▸ **Short exercise 1**: Reproduce the passage of the Ronin Ventures acquisition article from "Ronin Ventures Corp." to "March 26, 2026.", matching it word for word.
▸ **Short exercise 2**: Carry on writing the article about Ronin Ventures' planned acquisition of OCAL Financial, starting right after its last sentence.

▸ **Source document**:
────────────────────
Ronin Ventures to Acquire OCAL Financial in Amalgamation Agreement

Vancouver, British Columbia — March 26, 2026 — Leads & Copy —

Ronin Ventures Corp. (TSXV:RVC.P) has entered into an amalgamation agreement with 1301756 B.C. Ltd. (dba OCAL Financial) and 1580785 B.C. Ltd. (“Subco”), a wholly owned subsidiary of Ronin, according to a press release dated March 26, 2026.

Under the terms of the Amalgamation Agreement dated March 25, 2026, Ronin will acquire all issued and outstanding securities of OCAL Financial via a “three-cornered amalgamation”. The transaction is subject to TSX Venture Exchange approval and is intended to constitute Ronin’s “Qualifying Transaction” under TSXV Policy 2.4 – Capital Pool Companies.

OCAL Financial is described as a Canadian fintech company focused on vehicle financing. It operates a virtual, AI-native automotive finance platform connecting borrowers to a network of regulated lenders. The company earns revenue from vehicle sales, arranging financing, and selling vehicle warranties. It currently serves clients in British Columbia and Alberta and plans to expand into Ontario, Quebec, and the U.S. (Washington, Arizona, and Nevada).
────────────────────
▸ **Dataset entries**:
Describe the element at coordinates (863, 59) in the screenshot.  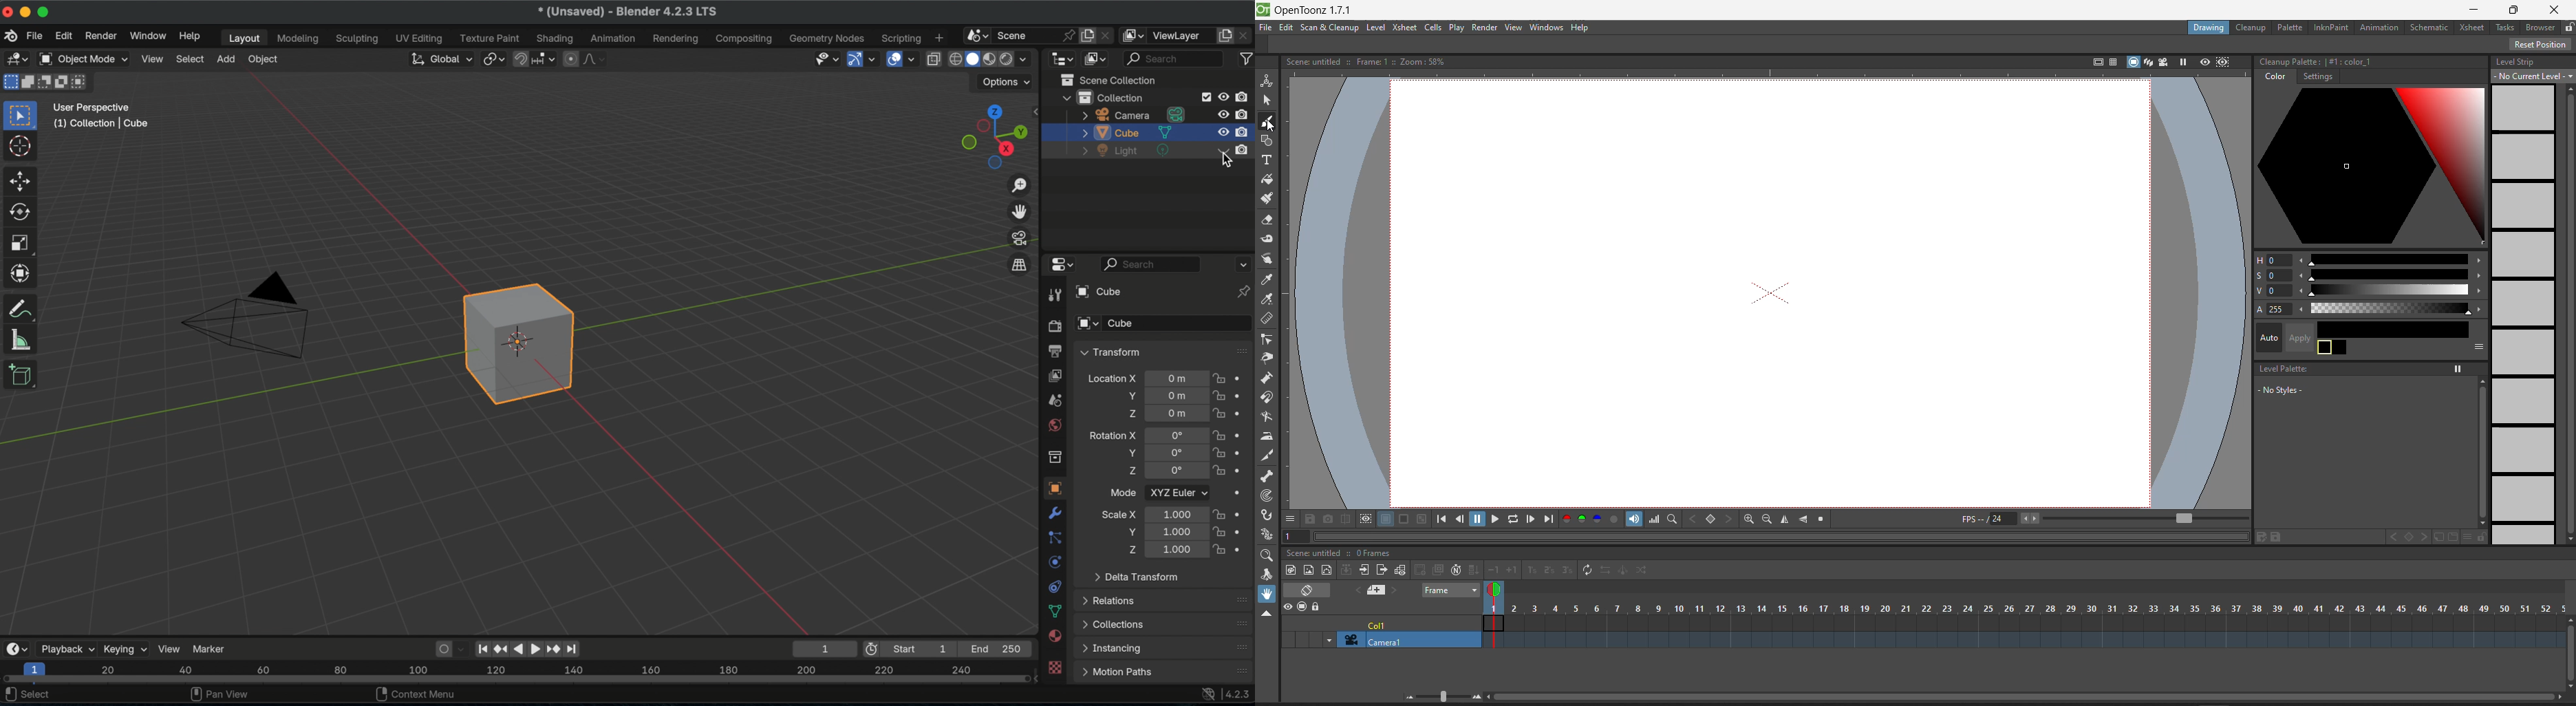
────────────────────
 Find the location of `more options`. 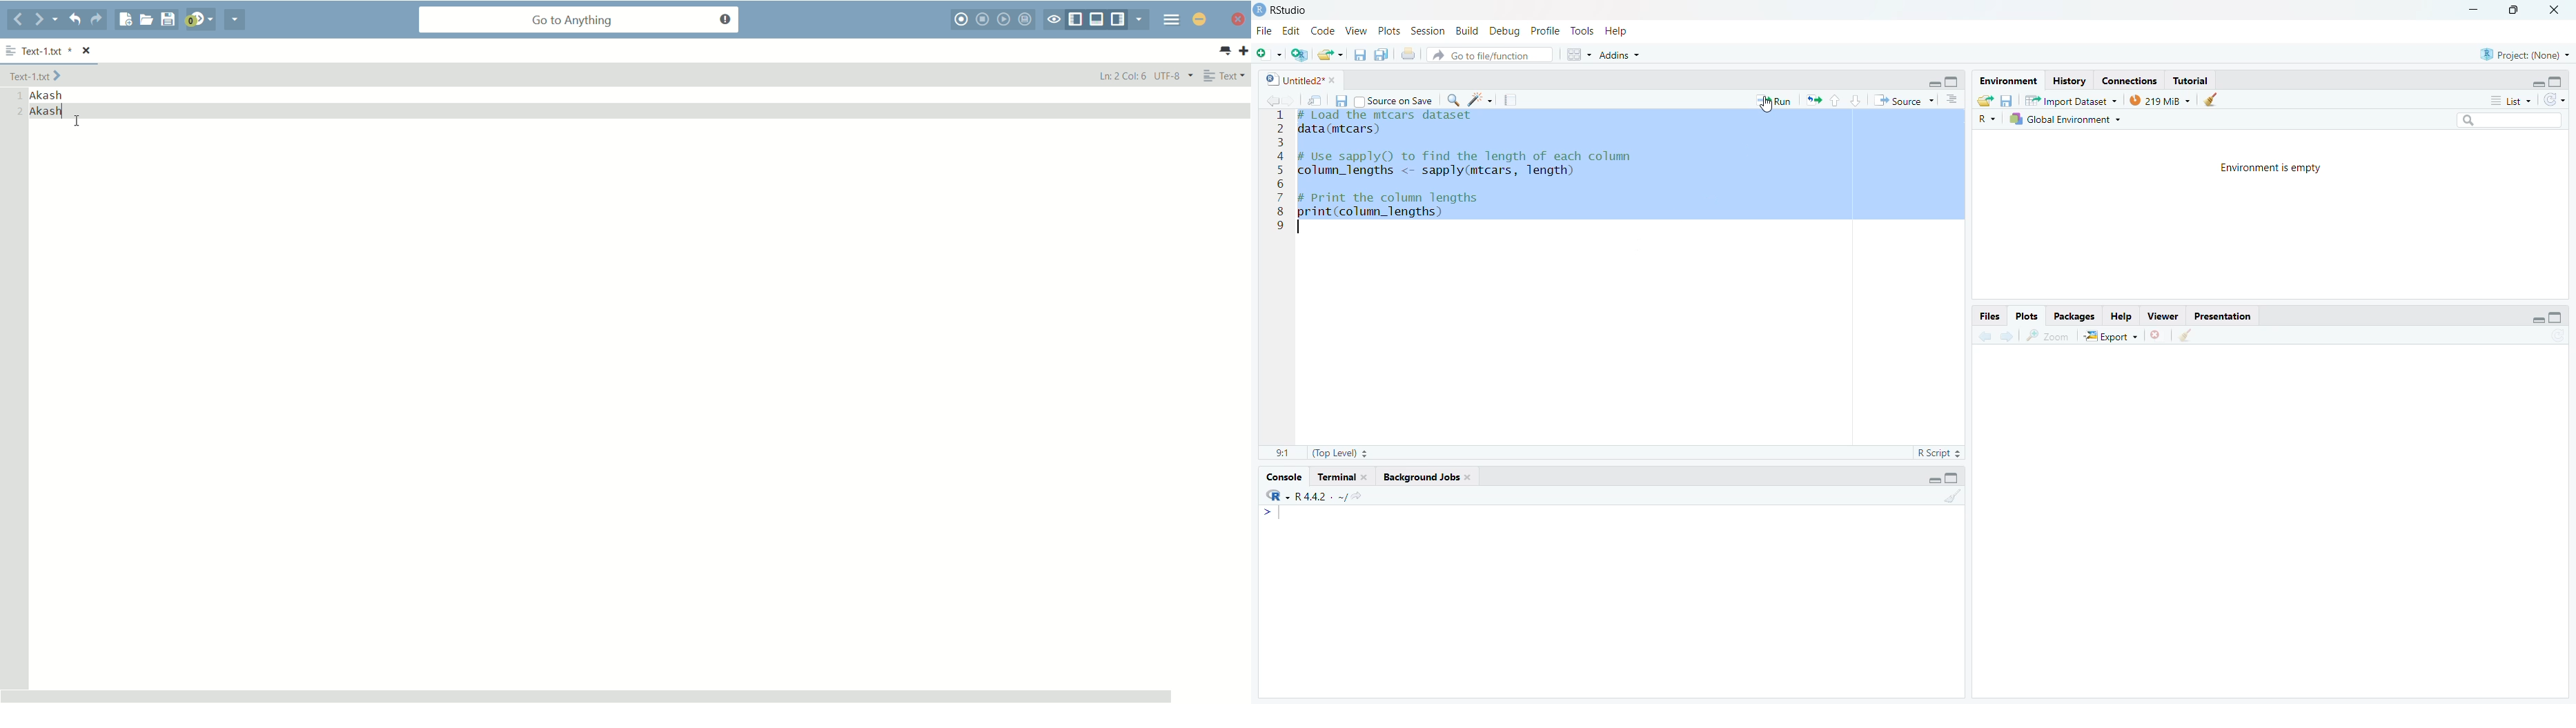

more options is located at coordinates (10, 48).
────────────────────
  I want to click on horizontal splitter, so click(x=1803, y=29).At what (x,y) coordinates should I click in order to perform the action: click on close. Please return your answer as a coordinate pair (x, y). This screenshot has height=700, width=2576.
────────────────────
▸ **Answer 1**:
Ronin Ventures Corp. (TSXV:RVC.P) has entered into an amalgamation agreement with 1301756 B.C. Ltd. (dba OCAL Financial) and 1580785 B.C. Ltd. (“Subco”), a wholly owned subsidiary of Ronin, according to a press release dated March 26, 2026.

▸ **Answer 2**:
According to the agreement, OCAL Financial will amalgamate with Subco. Shareholders of OCAL Financial will receive one common share of Ronin for each OCAL Financial common share held. OCAL Financial warrants will be exercisable for Ronin common shares.

The Amalgamation requires approval by special resolution of OCAL Financial shareholders and unanimous written consent of Subco's sole shareholder. Ronin shareholder approval is not anticipated. The completion of the transaction is subject to several conditions, including:

  • Board reconstitution with the appointment of Matthew Friesen, Mehdi Moghareh, and Michael Stier.
  • Dissent rights not exercised by OCAL Financial shareholders holding more than 5% of outstanding common shares.
  • Approval of the OCAL Financial Shareholder Resolution and the Subco Shareholder Resolution.
  • Completion of the Concurrent Financing.
  • Receipt of regulatory, corporate, stock exchange, governmental, and third-party authorizations, including TSXV approval.
  • Absence of material legal actions against Ronin, Subco, or OCAL Financial.
  • Absence of legal prohibitions against the transaction.

The companies anticipate completing the transaction prior to June 30, 2026, subject to the satisfaction or waiver of the conditions precedent.

OCAL Financial will complete a private placement of subscription receipts at $0.25 per receipt, aiming to raise between $1,000,000 and $2,500,000. These receipts will convert into units of OCAL Financial before the transaction closes. These units will be exchanged for securities of the Resulting Issuer upon completion of the Transaction. Further details regarding the Concurrent Financing will be disclosed in a subsequent news release.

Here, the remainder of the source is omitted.